Start of RECORDS TO PROCESS

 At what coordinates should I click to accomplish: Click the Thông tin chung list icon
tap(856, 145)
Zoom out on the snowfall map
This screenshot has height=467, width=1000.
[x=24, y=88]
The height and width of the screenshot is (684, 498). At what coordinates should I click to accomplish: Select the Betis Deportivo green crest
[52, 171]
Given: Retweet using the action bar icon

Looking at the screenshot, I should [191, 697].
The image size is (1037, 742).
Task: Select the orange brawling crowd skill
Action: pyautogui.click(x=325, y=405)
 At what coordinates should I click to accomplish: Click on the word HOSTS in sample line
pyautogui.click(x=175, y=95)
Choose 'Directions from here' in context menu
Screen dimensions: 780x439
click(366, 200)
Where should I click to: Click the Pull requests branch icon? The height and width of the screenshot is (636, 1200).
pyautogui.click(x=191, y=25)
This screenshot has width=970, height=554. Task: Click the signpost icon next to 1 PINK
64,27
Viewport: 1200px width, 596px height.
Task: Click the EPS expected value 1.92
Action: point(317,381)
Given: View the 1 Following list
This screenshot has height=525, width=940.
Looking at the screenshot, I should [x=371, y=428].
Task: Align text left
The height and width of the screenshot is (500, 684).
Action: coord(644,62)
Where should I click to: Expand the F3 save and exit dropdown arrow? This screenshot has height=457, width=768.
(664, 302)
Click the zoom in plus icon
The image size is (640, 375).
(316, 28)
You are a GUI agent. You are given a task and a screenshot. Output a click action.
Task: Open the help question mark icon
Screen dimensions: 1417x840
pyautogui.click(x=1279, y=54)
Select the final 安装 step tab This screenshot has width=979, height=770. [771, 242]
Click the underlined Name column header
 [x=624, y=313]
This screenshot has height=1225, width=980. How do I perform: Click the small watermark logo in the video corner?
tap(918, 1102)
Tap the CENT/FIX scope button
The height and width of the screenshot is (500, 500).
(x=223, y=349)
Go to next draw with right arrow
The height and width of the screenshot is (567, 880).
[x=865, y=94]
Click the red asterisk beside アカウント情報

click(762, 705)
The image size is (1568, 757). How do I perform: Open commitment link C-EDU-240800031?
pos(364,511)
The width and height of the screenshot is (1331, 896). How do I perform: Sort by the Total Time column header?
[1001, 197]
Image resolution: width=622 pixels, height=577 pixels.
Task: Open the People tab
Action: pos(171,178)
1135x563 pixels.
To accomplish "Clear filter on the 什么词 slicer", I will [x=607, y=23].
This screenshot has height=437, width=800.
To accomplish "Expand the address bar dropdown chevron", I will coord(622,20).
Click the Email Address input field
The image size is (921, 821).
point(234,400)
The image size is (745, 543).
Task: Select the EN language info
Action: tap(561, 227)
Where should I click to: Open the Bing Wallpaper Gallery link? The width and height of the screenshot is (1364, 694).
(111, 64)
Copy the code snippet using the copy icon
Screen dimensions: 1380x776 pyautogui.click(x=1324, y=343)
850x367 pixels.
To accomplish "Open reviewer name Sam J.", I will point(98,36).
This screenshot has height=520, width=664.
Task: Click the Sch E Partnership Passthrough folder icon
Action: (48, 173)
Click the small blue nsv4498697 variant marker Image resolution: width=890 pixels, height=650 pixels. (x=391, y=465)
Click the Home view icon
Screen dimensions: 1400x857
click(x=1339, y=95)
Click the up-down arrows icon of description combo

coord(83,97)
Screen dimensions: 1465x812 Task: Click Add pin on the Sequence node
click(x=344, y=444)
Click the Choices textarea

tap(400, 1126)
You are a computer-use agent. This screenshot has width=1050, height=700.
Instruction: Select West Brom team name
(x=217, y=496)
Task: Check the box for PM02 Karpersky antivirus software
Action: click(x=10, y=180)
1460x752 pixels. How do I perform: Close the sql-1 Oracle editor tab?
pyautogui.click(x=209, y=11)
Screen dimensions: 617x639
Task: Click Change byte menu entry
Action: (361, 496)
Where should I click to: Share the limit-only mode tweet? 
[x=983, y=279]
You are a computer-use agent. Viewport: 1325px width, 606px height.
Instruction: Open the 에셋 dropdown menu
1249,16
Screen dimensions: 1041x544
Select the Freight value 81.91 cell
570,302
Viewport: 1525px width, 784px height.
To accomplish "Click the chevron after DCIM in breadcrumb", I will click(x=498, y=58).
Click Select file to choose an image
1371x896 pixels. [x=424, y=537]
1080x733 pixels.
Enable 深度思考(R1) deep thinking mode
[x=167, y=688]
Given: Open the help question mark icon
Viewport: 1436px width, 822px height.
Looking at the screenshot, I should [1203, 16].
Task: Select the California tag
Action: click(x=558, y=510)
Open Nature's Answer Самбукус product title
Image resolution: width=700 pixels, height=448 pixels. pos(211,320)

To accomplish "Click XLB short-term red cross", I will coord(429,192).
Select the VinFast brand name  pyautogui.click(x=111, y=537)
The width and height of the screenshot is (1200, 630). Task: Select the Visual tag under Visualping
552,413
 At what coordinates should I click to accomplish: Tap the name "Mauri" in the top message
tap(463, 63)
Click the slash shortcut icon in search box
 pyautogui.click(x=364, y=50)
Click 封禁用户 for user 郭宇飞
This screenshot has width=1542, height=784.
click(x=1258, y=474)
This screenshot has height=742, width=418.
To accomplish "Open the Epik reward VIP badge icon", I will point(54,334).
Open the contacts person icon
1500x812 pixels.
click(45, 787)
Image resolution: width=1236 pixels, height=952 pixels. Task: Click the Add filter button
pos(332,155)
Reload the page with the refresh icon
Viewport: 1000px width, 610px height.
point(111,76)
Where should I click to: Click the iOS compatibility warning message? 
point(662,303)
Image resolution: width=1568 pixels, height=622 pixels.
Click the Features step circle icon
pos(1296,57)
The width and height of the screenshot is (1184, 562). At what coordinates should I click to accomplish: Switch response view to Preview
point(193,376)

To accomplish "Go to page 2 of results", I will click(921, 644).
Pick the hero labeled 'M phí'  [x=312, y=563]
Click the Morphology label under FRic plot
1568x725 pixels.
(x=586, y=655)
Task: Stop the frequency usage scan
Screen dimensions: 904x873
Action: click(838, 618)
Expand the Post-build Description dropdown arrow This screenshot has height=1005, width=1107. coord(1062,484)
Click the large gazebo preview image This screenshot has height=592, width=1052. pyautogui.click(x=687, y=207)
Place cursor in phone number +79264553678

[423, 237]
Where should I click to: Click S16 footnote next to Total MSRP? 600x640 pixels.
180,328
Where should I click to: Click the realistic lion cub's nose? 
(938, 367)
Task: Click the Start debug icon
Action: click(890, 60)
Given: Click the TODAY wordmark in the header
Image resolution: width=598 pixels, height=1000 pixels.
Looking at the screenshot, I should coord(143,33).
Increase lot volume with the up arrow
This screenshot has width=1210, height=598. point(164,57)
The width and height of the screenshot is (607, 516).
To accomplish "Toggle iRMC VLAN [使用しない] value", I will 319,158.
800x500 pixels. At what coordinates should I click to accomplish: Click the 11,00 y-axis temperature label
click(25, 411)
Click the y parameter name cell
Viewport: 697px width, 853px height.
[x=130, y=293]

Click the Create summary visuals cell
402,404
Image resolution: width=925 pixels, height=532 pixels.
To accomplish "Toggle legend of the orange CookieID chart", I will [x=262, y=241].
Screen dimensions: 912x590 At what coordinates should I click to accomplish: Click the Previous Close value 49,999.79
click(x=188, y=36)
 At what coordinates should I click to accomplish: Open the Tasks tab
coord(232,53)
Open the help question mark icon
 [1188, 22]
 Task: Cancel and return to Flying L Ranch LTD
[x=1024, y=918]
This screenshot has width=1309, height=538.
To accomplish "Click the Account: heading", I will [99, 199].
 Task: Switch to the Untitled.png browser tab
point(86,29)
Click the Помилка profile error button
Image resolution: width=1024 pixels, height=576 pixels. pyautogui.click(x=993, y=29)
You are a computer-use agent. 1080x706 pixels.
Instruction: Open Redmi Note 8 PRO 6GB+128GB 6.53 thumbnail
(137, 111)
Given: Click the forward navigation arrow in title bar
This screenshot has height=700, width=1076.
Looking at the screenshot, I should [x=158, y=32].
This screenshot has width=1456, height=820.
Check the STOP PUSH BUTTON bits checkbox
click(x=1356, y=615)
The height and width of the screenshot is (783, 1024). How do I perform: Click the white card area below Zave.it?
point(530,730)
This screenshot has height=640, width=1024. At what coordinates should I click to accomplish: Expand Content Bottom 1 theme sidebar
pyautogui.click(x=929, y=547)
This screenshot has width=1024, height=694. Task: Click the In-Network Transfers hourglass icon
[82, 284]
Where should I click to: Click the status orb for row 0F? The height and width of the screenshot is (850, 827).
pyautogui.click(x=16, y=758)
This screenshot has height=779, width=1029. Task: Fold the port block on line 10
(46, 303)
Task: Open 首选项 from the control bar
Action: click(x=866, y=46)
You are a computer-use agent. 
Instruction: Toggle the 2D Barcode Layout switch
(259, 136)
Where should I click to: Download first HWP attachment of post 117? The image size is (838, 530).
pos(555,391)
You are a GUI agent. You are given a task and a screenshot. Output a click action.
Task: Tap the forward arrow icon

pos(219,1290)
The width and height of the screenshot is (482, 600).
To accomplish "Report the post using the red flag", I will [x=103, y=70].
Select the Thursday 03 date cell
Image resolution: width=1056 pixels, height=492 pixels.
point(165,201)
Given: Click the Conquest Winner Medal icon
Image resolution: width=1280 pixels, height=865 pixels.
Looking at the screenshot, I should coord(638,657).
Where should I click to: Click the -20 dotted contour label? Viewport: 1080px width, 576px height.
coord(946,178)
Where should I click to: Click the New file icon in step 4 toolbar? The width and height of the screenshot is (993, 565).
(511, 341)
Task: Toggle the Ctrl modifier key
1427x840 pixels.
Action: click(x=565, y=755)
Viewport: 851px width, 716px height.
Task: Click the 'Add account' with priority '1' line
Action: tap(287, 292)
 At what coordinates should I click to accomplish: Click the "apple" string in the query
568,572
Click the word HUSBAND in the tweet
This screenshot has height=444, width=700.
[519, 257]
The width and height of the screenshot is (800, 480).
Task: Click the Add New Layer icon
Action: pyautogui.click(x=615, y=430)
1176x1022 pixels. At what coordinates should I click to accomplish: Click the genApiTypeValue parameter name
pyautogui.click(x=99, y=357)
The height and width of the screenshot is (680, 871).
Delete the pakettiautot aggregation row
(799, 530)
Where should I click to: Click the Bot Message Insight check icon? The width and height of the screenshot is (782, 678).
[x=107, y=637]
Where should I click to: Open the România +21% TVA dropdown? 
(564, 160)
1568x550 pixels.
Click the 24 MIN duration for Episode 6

End of RECORDS TO PROCESS

» WHAT TO PRODUCE
Look over the listing above. Pick out and copy every line that includes "agent".

» ANSWER BELOW
You are a GUI agent. You are given a task and a screenshot. Output a click action.
You are a computer-use agent. This screenshot has width=1050, height=700.
You are a computer-use agent. Viewport: 1325px width, 606px height.
You are a computer-use agent. 1080x706 pixels.
You are a computer-use agent. 
You are a GUI agent. You are given a task and a screenshot. Output a click action.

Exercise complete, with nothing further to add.